RECORDS FOR THIS TASK

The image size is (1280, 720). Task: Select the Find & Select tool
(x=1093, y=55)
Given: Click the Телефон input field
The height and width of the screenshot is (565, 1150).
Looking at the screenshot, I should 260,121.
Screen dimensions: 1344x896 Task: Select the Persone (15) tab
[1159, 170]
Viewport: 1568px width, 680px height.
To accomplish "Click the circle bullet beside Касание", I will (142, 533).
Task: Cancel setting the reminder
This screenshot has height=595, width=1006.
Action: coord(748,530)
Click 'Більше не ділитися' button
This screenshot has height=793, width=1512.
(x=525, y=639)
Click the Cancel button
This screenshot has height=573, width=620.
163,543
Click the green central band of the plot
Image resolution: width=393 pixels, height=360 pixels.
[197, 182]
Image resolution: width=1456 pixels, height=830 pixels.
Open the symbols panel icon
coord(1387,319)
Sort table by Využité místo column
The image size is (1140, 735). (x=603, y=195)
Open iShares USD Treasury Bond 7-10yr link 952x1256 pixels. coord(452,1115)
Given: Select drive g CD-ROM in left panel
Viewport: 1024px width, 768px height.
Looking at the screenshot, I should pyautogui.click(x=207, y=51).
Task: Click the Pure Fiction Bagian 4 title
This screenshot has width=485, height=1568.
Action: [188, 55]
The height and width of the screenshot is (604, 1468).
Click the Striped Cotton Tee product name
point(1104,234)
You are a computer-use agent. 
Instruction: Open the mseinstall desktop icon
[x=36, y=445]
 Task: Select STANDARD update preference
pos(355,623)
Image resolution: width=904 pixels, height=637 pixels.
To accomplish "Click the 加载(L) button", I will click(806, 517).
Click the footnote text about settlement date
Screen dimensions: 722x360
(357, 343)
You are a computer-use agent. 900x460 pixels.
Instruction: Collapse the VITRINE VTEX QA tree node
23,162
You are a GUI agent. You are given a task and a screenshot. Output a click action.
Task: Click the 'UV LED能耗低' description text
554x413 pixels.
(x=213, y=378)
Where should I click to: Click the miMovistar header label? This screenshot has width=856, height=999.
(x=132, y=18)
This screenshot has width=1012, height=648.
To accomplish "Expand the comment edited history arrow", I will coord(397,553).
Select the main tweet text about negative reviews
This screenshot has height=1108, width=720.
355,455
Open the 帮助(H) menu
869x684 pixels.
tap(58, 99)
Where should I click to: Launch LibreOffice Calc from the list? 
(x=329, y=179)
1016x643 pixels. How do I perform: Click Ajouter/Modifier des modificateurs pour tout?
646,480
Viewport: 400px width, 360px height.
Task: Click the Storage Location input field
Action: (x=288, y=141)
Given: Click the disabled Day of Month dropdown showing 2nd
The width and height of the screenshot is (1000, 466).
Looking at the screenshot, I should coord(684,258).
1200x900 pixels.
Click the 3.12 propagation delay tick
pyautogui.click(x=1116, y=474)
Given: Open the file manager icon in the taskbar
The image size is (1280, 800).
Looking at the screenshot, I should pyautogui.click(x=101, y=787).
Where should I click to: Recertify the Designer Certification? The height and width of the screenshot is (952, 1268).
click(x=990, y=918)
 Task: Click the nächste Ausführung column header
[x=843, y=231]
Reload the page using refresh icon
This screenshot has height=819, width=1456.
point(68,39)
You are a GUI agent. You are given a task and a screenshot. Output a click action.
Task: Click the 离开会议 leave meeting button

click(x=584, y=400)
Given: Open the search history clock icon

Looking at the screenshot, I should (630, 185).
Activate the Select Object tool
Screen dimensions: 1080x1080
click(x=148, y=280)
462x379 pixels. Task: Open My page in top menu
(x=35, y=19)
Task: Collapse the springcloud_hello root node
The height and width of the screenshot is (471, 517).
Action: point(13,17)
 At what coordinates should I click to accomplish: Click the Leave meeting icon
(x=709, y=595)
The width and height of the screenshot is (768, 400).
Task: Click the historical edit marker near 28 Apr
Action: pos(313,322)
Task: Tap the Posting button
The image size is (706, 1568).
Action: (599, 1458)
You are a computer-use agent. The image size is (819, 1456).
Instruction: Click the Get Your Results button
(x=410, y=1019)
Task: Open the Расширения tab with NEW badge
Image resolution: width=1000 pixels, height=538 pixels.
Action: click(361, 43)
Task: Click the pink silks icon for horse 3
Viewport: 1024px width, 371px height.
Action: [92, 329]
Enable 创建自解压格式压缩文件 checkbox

PROBLEM DETAILS
Repeat the whole listing exactly, with no omissions.

EXERCISE SOLUTION
The image size is (1280, 720). Task: Select the Find & Select tool
(x=1093, y=55)
Given: Click the Телефон input field
The height and width of the screenshot is (565, 1150).
Looking at the screenshot, I should 260,121.
Screen dimensions: 1344x896 Task: Select the Persone (15) tab
[1159, 170]
Viewport: 1568px width, 680px height.
To accomplish "Click the circle bullet beside Касание", I will (142, 533).
Task: Cancel setting the reminder
This screenshot has height=595, width=1006.
Action: coord(748,530)
Click 'Більше не ділитися' button
This screenshot has height=793, width=1512.
(x=525, y=639)
Click the Cancel button
This screenshot has height=573, width=620.
163,543
Click the green central band of the plot
Image resolution: width=393 pixels, height=360 pixels.
[197, 182]
Image resolution: width=1456 pixels, height=830 pixels.
Open the symbols panel icon
coord(1387,319)
Sort table by Využité místo column
The image size is (1140, 735). (x=603, y=195)
Open iShares USD Treasury Bond 7-10yr link 952x1256 pixels. coord(452,1115)
Given: Select drive g CD-ROM in left panel
Viewport: 1024px width, 768px height.
Looking at the screenshot, I should pyautogui.click(x=207, y=51).
Task: Click the Pure Fiction Bagian 4 title
This screenshot has width=485, height=1568.
Action: [188, 55]
The height and width of the screenshot is (604, 1468).
Click the Striped Cotton Tee product name
point(1104,234)
You are a computer-use agent. 
Instruction: Open the mseinstall desktop icon
[x=36, y=445]
 Task: Select STANDARD update preference
pos(355,623)
Image resolution: width=904 pixels, height=637 pixels.
To accomplish "Click the 加载(L) button", I will click(806, 517).
Click the footnote text about settlement date
Screen dimensions: 722x360
(357, 343)
You are a computer-use agent. 900x460 pixels.
Instruction: Collapse the VITRINE VTEX QA tree node
23,162
You are a GUI agent. You are given a task and a screenshot. Output a click action.
Task: Click the 'UV LED能耗低' description text
554x413 pixels.
(x=213, y=378)
Where should I click to: Click the miMovistar header label? This screenshot has width=856, height=999.
(x=132, y=18)
This screenshot has width=1012, height=648.
To accomplish "Expand the comment edited history arrow", I will coord(397,553).
Select the main tweet text about negative reviews
This screenshot has height=1108, width=720.
355,455
Open the 帮助(H) menu
869x684 pixels.
tap(58, 99)
Where should I click to: Launch LibreOffice Calc from the list? 
(x=329, y=179)
1016x643 pixels. How do I perform: Click Ajouter/Modifier des modificateurs pour tout?
646,480
Viewport: 400px width, 360px height.
Task: Click the Storage Location input field
Action: (x=288, y=141)
Given: Click the disabled Day of Month dropdown showing 2nd
The width and height of the screenshot is (1000, 466).
Looking at the screenshot, I should coord(684,258).
1200x900 pixels.
Click the 3.12 propagation delay tick
pyautogui.click(x=1116, y=474)
Given: Open the file manager icon in the taskbar
The image size is (1280, 800).
Looking at the screenshot, I should pyautogui.click(x=101, y=787).
Where should I click to: Recertify the Designer Certification? The height and width of the screenshot is (952, 1268).
click(x=990, y=918)
 Task: Click the nächste Ausführung column header
[x=843, y=231]
Reload the page using refresh icon
This screenshot has height=819, width=1456.
point(68,39)
You are a GUI agent. You are given a task and a screenshot. Output a click action.
Task: Click the 离开会议 leave meeting button

click(x=584, y=400)
Given: Open the search history clock icon

Looking at the screenshot, I should (630, 185).
Activate the Select Object tool
Screen dimensions: 1080x1080
click(x=148, y=280)
462x379 pixels. Task: Open My page in top menu
(x=35, y=19)
Task: Collapse the springcloud_hello root node
The height and width of the screenshot is (471, 517).
Action: point(13,17)
 At what coordinates should I click to accomplish: Click the Leave meeting icon
(x=709, y=595)
The width and height of the screenshot is (768, 400).
Task: Click the historical edit marker near 28 Apr
Action: pos(313,322)
Task: Tap the Posting button
The image size is (706, 1568).
Action: (599, 1458)
You are a computer-use agent. The image size is (819, 1456).
Instruction: Click the Get Your Results button
(x=410, y=1019)
Task: Open the Расширения tab with NEW badge
Image resolution: width=1000 pixels, height=538 pixels.
Action: click(361, 43)
Task: Click the pink silks icon for horse 3
Viewport: 1024px width, 371px height.
Action: [92, 329]
Enable 创建自解压格式压缩文件 checkbox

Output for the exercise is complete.